Exercise requirements -
Copy the stretch of data from the line containing "At what coordinates should I click to accomplish: Click the red" through the line containing "will (x=18, y=154).", reproducing each line verbatim.

-- START Records supplied --

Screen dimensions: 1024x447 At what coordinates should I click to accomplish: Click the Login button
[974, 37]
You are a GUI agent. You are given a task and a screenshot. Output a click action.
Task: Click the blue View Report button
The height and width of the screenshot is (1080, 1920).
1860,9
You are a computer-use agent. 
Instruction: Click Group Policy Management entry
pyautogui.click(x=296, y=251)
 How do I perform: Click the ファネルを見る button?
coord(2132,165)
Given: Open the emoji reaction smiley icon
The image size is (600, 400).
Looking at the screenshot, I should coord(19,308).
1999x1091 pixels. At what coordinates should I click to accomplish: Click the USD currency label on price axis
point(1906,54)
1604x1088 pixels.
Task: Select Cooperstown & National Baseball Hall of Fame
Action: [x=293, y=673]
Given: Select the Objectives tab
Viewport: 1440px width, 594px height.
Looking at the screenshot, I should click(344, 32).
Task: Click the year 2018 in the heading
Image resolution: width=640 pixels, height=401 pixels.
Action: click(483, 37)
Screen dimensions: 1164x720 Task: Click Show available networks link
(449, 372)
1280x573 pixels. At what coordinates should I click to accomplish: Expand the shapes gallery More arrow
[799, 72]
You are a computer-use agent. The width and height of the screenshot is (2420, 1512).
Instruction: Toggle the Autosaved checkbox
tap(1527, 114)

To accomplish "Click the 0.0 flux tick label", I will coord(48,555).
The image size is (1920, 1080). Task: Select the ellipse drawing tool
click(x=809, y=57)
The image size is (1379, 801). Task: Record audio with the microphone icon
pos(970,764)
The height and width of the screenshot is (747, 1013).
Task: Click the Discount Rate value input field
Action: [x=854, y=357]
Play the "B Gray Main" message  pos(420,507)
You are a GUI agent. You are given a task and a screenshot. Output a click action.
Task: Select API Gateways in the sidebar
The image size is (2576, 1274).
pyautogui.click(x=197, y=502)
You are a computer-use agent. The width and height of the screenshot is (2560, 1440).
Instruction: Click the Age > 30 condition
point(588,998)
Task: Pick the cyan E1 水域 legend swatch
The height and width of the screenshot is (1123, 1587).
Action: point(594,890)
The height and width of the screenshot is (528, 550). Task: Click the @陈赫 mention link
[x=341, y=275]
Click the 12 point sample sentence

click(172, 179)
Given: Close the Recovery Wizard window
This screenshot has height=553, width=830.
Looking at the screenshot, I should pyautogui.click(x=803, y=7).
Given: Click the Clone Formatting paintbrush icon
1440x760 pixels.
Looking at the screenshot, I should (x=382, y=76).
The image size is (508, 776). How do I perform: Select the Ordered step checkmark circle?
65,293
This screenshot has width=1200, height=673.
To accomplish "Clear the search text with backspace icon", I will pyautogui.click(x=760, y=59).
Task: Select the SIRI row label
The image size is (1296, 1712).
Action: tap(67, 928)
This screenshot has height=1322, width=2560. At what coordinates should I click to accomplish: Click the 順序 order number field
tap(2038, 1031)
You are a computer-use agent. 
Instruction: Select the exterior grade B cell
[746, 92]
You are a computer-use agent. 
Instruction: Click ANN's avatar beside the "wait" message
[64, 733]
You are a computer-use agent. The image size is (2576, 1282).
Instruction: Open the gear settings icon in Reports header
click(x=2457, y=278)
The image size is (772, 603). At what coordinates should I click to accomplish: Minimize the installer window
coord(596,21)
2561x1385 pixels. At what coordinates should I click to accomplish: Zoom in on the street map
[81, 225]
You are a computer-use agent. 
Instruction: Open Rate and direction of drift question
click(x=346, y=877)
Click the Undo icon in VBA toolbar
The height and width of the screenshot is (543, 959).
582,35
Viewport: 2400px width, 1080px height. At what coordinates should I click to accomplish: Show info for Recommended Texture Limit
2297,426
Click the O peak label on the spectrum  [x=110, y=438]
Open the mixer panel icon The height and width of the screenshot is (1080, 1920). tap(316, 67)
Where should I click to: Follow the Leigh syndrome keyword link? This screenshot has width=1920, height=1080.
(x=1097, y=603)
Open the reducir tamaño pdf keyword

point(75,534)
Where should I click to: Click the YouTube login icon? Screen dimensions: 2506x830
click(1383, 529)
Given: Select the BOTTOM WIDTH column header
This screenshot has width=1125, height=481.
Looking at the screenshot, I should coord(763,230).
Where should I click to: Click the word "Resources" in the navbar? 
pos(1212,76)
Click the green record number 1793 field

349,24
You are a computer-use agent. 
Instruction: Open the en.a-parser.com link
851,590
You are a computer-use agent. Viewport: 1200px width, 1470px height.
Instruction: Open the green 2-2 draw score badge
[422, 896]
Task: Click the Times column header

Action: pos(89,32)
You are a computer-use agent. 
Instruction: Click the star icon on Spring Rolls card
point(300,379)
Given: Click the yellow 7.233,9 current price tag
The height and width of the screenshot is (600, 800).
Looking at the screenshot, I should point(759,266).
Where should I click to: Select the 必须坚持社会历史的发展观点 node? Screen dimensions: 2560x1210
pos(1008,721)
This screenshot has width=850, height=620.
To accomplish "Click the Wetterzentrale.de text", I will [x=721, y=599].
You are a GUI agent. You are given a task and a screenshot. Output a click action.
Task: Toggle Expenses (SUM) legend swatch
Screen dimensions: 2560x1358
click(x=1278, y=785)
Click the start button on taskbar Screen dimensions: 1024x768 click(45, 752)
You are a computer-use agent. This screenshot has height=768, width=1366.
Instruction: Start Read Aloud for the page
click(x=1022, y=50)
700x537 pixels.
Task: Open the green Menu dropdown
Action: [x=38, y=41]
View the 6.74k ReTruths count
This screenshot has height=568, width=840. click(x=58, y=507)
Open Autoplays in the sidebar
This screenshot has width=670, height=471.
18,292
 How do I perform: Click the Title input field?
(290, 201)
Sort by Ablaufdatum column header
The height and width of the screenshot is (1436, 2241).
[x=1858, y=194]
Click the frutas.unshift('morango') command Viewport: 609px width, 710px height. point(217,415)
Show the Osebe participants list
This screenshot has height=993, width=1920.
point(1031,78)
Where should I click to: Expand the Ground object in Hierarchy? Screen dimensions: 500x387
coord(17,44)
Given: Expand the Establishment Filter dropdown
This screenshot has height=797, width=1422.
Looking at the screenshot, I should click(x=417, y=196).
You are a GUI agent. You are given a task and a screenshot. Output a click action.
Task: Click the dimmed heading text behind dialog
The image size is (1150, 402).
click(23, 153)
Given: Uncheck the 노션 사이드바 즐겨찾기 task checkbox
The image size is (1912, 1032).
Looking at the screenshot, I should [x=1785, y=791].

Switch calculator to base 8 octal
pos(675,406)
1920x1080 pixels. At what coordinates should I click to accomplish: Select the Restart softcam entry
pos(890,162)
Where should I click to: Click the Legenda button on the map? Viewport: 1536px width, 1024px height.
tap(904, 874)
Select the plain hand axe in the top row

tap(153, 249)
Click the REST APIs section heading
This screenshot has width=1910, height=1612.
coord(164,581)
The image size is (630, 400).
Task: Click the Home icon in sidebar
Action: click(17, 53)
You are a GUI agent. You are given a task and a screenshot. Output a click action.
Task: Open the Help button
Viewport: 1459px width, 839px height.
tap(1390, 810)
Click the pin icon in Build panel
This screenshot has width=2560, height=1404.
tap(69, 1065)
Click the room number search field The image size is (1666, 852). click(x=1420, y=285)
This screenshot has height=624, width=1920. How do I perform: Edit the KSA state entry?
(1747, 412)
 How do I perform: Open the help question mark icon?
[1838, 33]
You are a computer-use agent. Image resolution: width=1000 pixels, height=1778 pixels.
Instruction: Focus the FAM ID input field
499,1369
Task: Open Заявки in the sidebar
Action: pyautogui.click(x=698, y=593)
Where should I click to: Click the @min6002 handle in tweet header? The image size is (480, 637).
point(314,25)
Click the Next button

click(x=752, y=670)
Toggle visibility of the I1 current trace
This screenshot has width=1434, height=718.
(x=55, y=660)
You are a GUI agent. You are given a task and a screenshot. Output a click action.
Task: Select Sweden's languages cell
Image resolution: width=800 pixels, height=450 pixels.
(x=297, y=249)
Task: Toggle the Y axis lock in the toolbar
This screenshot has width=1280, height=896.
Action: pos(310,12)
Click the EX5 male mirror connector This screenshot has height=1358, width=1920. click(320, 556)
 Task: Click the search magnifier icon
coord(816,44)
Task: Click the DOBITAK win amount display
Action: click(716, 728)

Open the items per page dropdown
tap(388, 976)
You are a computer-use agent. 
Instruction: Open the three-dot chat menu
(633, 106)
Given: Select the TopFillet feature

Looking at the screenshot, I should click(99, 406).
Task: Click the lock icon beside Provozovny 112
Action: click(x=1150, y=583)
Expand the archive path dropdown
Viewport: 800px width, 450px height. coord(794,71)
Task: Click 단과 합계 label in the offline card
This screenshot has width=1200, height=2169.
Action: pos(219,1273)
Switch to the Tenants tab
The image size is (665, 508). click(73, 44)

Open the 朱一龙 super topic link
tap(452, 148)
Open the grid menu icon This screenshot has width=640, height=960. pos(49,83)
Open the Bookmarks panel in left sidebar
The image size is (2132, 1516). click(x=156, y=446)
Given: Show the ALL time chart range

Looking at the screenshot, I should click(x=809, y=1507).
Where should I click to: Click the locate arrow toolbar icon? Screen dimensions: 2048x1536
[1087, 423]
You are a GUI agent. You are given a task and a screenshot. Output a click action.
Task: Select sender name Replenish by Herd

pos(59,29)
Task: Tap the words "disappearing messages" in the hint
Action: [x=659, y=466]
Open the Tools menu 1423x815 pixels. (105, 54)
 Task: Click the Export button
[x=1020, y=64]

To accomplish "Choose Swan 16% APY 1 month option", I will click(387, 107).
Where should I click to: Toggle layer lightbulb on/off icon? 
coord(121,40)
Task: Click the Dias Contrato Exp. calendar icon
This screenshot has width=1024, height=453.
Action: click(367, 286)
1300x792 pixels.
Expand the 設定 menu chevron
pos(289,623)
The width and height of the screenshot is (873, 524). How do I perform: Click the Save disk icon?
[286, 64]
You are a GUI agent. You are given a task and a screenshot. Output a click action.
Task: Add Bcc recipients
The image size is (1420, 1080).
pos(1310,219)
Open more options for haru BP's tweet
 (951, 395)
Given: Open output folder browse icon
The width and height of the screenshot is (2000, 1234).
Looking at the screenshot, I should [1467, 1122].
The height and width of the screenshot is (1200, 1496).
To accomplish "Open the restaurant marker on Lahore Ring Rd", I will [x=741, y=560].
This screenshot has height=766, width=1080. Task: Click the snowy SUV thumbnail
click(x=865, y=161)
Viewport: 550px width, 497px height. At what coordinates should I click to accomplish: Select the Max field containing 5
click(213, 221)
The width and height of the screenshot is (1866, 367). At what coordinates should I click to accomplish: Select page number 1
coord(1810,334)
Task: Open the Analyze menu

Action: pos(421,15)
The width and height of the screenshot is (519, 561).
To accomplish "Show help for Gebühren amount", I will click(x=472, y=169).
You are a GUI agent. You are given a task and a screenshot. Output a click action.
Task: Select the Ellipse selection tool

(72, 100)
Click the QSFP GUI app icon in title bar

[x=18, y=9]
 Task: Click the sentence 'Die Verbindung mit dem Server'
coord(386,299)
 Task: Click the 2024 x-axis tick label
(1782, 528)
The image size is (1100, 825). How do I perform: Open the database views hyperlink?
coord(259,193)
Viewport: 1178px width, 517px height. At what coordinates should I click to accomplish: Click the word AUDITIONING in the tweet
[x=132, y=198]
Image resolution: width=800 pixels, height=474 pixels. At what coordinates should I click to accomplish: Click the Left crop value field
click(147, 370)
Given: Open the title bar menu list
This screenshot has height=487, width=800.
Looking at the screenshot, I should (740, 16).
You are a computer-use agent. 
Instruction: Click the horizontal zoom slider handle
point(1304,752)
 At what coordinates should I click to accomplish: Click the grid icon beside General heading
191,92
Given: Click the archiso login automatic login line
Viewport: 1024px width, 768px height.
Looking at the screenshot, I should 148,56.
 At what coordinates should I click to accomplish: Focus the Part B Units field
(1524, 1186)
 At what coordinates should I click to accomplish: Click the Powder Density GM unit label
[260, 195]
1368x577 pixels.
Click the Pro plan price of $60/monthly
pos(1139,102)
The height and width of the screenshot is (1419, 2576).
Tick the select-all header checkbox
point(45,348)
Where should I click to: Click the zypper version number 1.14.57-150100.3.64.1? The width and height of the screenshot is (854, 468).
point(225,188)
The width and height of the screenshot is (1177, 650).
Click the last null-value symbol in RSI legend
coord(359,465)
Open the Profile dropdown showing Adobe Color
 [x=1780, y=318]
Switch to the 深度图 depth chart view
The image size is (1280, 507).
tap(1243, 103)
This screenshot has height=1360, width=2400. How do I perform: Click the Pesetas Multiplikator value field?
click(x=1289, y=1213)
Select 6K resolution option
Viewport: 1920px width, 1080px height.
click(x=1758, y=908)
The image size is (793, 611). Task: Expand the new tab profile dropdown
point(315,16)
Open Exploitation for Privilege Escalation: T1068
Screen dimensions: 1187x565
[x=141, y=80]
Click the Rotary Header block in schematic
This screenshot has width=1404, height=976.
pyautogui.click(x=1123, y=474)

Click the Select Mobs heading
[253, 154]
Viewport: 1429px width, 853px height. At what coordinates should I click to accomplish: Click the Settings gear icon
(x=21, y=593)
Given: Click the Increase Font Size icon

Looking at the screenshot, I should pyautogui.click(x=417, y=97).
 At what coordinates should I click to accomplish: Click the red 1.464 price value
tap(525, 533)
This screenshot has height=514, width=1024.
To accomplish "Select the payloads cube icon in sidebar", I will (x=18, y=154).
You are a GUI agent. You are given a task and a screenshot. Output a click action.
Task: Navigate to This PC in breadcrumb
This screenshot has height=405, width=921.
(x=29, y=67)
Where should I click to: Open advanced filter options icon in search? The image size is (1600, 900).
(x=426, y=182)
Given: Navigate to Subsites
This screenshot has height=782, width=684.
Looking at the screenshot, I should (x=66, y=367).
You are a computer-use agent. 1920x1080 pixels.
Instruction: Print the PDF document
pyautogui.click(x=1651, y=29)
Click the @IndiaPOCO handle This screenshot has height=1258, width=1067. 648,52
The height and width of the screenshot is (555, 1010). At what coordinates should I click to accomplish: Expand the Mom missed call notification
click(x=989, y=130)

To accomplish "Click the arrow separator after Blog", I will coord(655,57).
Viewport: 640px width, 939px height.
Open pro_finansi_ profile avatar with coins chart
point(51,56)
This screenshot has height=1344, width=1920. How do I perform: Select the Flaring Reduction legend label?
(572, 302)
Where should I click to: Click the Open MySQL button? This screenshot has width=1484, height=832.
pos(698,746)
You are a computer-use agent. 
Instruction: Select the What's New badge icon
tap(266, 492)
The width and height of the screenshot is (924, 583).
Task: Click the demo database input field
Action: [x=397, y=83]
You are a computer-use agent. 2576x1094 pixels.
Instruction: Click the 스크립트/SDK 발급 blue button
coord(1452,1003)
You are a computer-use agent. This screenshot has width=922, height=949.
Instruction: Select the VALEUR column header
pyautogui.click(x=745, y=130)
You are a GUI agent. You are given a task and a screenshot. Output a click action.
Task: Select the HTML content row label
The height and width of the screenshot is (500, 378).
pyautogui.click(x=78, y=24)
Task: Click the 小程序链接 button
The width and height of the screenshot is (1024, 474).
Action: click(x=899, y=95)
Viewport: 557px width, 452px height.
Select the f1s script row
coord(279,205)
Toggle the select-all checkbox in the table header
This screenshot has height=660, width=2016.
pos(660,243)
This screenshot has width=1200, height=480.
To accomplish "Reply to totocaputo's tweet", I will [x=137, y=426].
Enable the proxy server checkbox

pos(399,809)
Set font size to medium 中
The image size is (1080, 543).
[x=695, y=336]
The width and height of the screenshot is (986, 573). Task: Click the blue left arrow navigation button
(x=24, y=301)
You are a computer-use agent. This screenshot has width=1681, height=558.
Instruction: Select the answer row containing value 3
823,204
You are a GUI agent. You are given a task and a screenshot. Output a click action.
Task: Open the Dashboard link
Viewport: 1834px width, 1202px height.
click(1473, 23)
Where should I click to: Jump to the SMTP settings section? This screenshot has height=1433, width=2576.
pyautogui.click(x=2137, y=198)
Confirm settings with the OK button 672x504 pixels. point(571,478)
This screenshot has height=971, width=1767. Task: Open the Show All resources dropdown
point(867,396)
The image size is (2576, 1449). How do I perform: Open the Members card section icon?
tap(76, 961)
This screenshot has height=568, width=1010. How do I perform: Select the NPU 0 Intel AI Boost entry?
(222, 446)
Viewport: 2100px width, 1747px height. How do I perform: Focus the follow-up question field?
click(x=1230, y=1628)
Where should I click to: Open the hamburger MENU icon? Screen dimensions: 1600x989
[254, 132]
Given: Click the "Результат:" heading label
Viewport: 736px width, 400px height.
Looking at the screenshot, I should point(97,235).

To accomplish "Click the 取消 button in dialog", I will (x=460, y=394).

-- END Records supplied --

Response to the exercise -
 At what coordinates should I click to accomplish: Click the red 1.464 price value
tap(525, 533)
This screenshot has height=514, width=1024.
To accomplish "Select the payloads cube icon in sidebar", I will (x=18, y=154).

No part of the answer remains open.